Un atlas es una colección sistemática de mapas de diversa índole que contiene una capitulación de distintos temas de conocimiento como la geografía física, la situación socioeconómica, religiosa y política de un territorio concreto.
El término atlas proviene de la mitología griega en la que Atlas o Atlante (en griego antiguo ‘el portador’) era un joven titán al que Zeus condenó a cargar sobre sus hombros los pilares que mantenían la tierra separada de los cielos. Sin embargo, según explicaba Gerard Mercator al frente de su propio Atlas de 1612, el nombre aludía no al personaje mitológico sino a la cordillera, y a un rey y astrólogo norteafricano cuyo deseo era transformarse en montaña para abrazar el cielo.
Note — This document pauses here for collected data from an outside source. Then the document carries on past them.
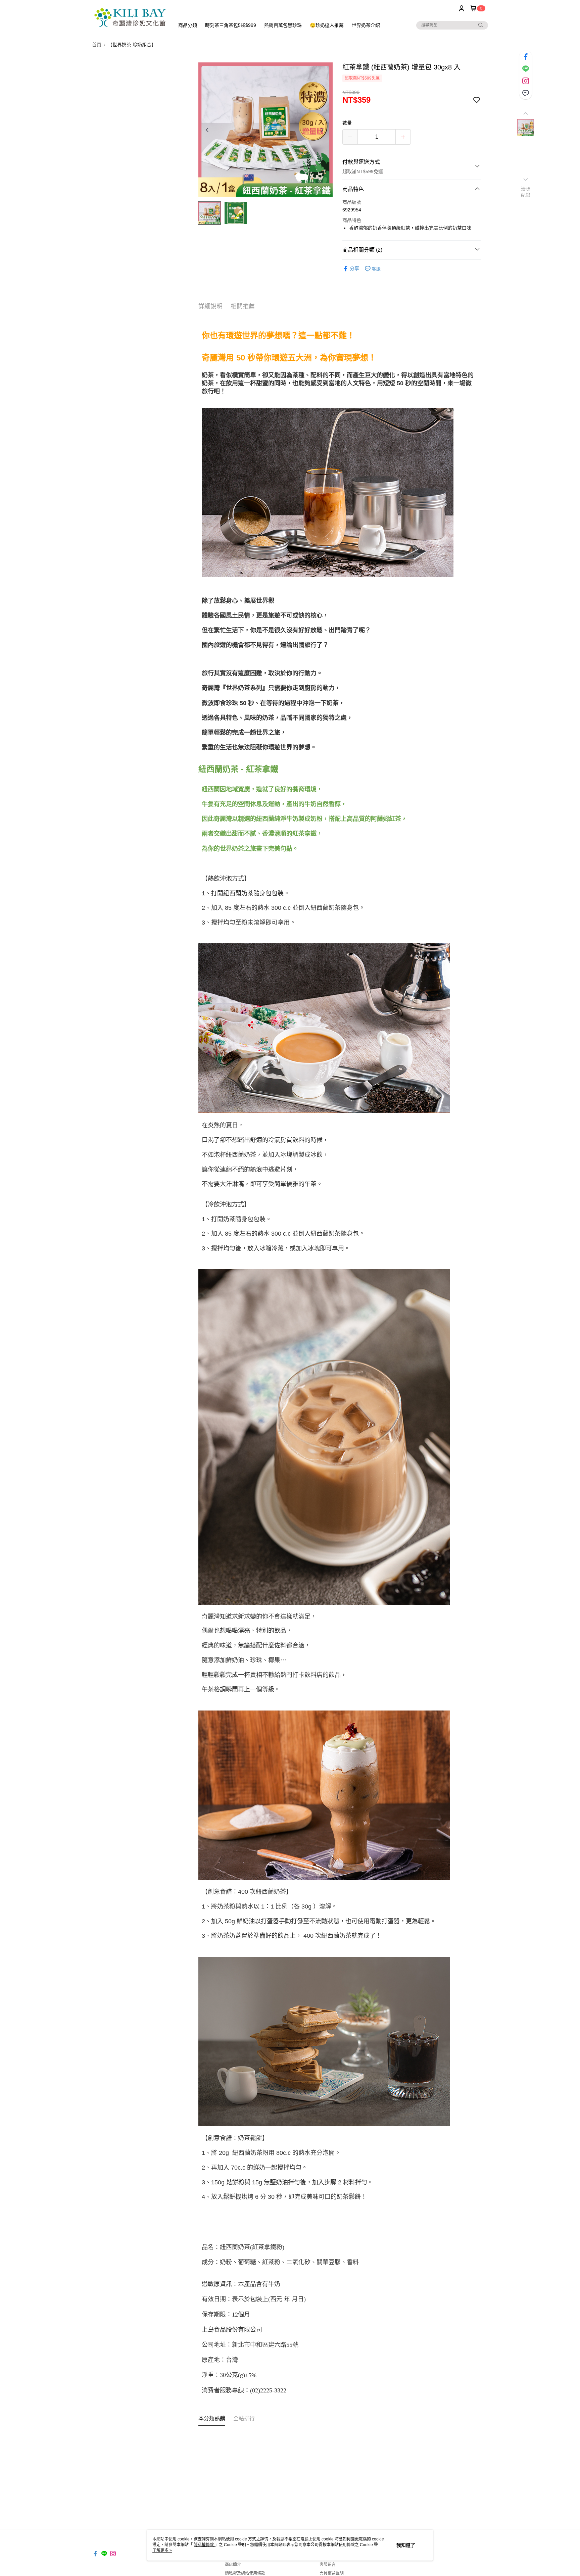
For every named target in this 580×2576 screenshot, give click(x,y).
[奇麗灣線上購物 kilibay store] (129, 18)
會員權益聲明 (332, 2573)
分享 (354, 268)
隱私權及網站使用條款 (245, 2573)
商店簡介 (233, 2564)
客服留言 (328, 2564)
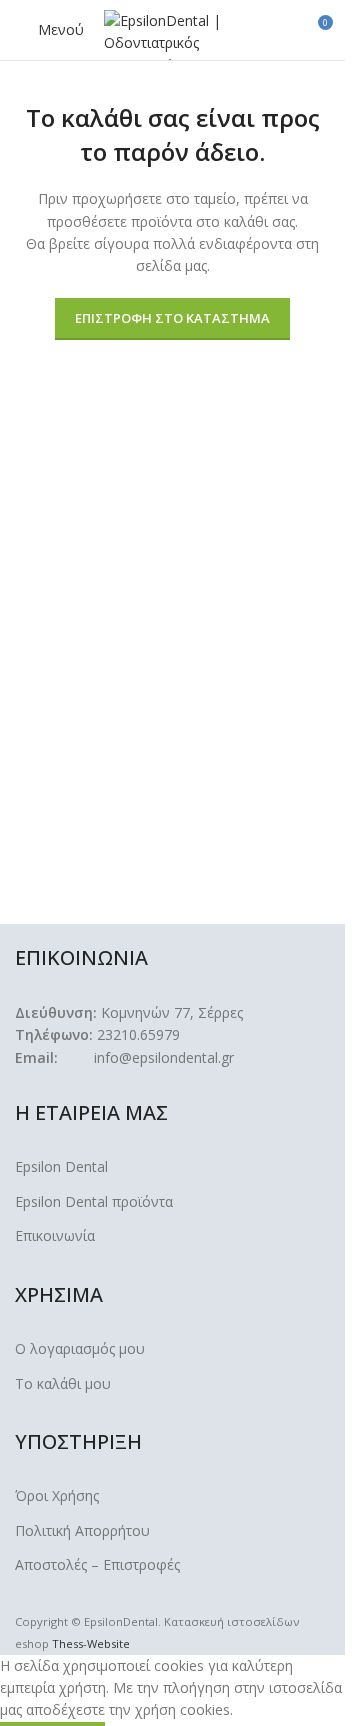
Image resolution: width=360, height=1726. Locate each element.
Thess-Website (91, 1643)
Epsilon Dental (61, 1166)
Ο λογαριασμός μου (80, 1348)
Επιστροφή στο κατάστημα (172, 318)
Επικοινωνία (55, 1235)
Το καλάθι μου (63, 1383)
Los atlas se pueden clasificar de acuerdo a determinadas características:
Según su extensión:
- Universales (Mundiales)
- Nacionales
- Regionales
- Comarcales
- Locales
Según el tipo de información:
Según el soporte en que se presentan:
- Impreso sobre papel.
- Sobre soportes electrónicos o en Web
Un Atlas Nacional constituye una síntesis de la realidad física, social y económica de un país, por lo que reúne toda la información geográfica necesaria para una adecuada toma de decisiones, tanto públicas como particulares. Sin embargo, es mucho más que eso: es un compendio del conocimiento sobre el territorio, sobre las modificaciones que la actividad humana ha producido en él y sobre las relaciones entre la inteligencia, la voluntad y la naturaleza. En todo caso, es una exposición rigurosa y objetiva que describe con criterio científico el relieve, el clima, las ciudades y sus habitantes, y la distribución de los recursos; en definitiva es un espejo del país. Un ejemplo de atlas nacional es el Atlas Nacional de España, encomendado al Instituto Geógrafico Nacional (IGN) por acuerdo del Consejo de Ministros de 1986.